Della Street said reproachfully to Perry Mason, “You certainly do give a person plenty of scares, don’t you?”

“Do I?”

“You know darn well you do. When it came two o’clock and the judge didn’t come out to go on with the case, and then the deputy sheriffs began to go around picking up people here and there, I decided they’d nailed you on the charge of tampering with evidence or being an accessory or something.”

Mason grinned. “The district attorney was a hard man to sell, but once he got the idea, he really went into action. Let’s go pack and get out of here.”

“What about Witherspoon?” she asked.

Mason said, “I think I’ve had about all of Witherspoon I want for a while. We’ll send him a bill on the first of the month, and that will wind up our acquaintance with Mr. John L. Witherspoon.”

“Has Mrs. Dangerfield confessed?”

“Not yet. But they’ve got enough evidence on her now to really build up a case. They found the box which was checked at the Pacific Greyhound station, the bottle of detergent and, best of all, where she’d burned a letter of instructions from Burr. The ashes still held enough writing so they can prove the conspiracy. Also they got a few fingerprints from Milter’s apartment.”

“You’d have thought she’d have worn gloves up there,” Della Street said.

Mason laughed. “You forget that she’d put on a striptease act to scare away visitors. A woman doesn’t appear at the head of the stairs wearing next to nothing, and with gloves on her hands.”

“No. That’s right,” Della Street admitted. “How about Lois and Marvin?”

“Off on a honeymoon. Did you bring along the papers in that will-contest case, Della?”

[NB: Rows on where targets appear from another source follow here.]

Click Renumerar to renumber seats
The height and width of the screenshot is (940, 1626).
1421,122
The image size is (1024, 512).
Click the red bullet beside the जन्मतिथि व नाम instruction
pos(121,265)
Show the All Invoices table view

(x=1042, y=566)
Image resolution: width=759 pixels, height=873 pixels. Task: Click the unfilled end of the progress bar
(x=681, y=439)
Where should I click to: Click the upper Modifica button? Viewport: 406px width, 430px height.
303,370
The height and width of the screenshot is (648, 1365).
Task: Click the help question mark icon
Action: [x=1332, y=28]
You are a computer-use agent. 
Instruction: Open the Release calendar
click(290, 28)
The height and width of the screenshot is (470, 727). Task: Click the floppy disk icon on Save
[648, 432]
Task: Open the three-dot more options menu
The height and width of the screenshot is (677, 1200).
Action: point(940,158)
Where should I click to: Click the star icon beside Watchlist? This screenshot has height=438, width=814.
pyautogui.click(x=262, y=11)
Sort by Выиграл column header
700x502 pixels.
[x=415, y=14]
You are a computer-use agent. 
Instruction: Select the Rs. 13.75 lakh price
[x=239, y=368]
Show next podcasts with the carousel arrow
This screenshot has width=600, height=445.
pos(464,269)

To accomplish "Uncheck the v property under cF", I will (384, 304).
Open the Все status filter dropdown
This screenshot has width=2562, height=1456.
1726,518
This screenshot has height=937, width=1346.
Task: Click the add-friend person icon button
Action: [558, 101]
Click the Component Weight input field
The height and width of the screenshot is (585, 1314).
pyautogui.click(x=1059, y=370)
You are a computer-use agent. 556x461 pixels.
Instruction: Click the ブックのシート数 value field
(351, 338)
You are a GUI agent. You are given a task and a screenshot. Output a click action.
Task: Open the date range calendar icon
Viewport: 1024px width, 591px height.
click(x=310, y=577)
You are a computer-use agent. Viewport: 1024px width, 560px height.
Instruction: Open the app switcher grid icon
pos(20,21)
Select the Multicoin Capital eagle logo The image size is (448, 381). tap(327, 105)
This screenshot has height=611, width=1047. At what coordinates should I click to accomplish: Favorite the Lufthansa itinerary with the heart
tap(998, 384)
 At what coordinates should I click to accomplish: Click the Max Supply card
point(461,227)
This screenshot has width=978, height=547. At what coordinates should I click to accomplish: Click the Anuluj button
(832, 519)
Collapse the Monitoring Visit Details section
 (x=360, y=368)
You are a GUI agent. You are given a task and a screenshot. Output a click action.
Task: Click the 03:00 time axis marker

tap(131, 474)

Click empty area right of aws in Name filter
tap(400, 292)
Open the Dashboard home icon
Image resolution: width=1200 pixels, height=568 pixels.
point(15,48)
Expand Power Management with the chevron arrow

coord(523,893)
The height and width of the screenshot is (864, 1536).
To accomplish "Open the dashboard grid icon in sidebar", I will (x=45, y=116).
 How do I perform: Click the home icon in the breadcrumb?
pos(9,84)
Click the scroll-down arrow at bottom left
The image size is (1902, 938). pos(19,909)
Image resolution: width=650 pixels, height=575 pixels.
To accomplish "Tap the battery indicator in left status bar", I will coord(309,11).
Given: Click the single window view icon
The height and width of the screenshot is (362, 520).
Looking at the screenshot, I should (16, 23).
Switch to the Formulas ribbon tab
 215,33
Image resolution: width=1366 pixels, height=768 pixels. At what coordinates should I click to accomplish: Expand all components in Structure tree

“They’re in my brief case, yes. I thought you might find time to work on them.”

Mason looked at his watch. “I know a desert inn,” he said, “run by a quaint old man, and a woman who makes the most marvelous apple pies. It’s up at an elevation of about three thousand feet where there’s a lot of granite-rock dikes to be explored, interesting groups of cacti — where we’d be completely undisturbed, and could check over the papers in that whole tile, dictate a plan of strategy and a preliminary brief...”

“What causes all the hesitation?” Della Street interrupted.

Mason grinned. “I just hate to get so far away from an interesting murder case.”

Della grabbed his hand, said, “Come on, don’t let that hold you back. You don’t have to worry about finding cases any more. They hunt you out. My Lord, how frightened I was when Lois Witherspoon got up and started to tell what she knew, and I realized you were just sparring for time!”

Mason grinned. “I sweat a little blood myself. I kept one eye on the clock and tried to stir up a lot of excitement that would take the district attorney’s mind off what he was doing. If I had used the usual tactics of objecting to the questions and the witnesses, I’d have simply centered suspicion on myself. As it was, I managed to stall it through, but don’t ever kid yourself — it was by the skin of my eyeteeth.”

She said, “Your eyeteeth won’t have any skin left. Did anyone ask why the duck didn’t sink eventually?”

“No,” Mason said.

“What would you have told them if they had?”

Mason grinned. “From the time Haggerty arrived in the room, he was in charge of the case. It was up to him to explain why the duck didn’t drown.”

Della Street studied him with the shrewd appraisal which a woman gives a man whom she knows very, very well. “You went into that apartment,” she charged. “You saw the drowning duck, and you thought that Marvin Adams had been there. You sympathized with him because his dad had been executed for murder and because he was in love, and you deliberately, willfully, maliciously, and with felonious intent started to juggle the evidence.”

Mason said, “You should add, against that peace and dignity of the People of the State of California.”

She looked up at him with laughing eyes. “How far is it to this desert inn?” she inquired.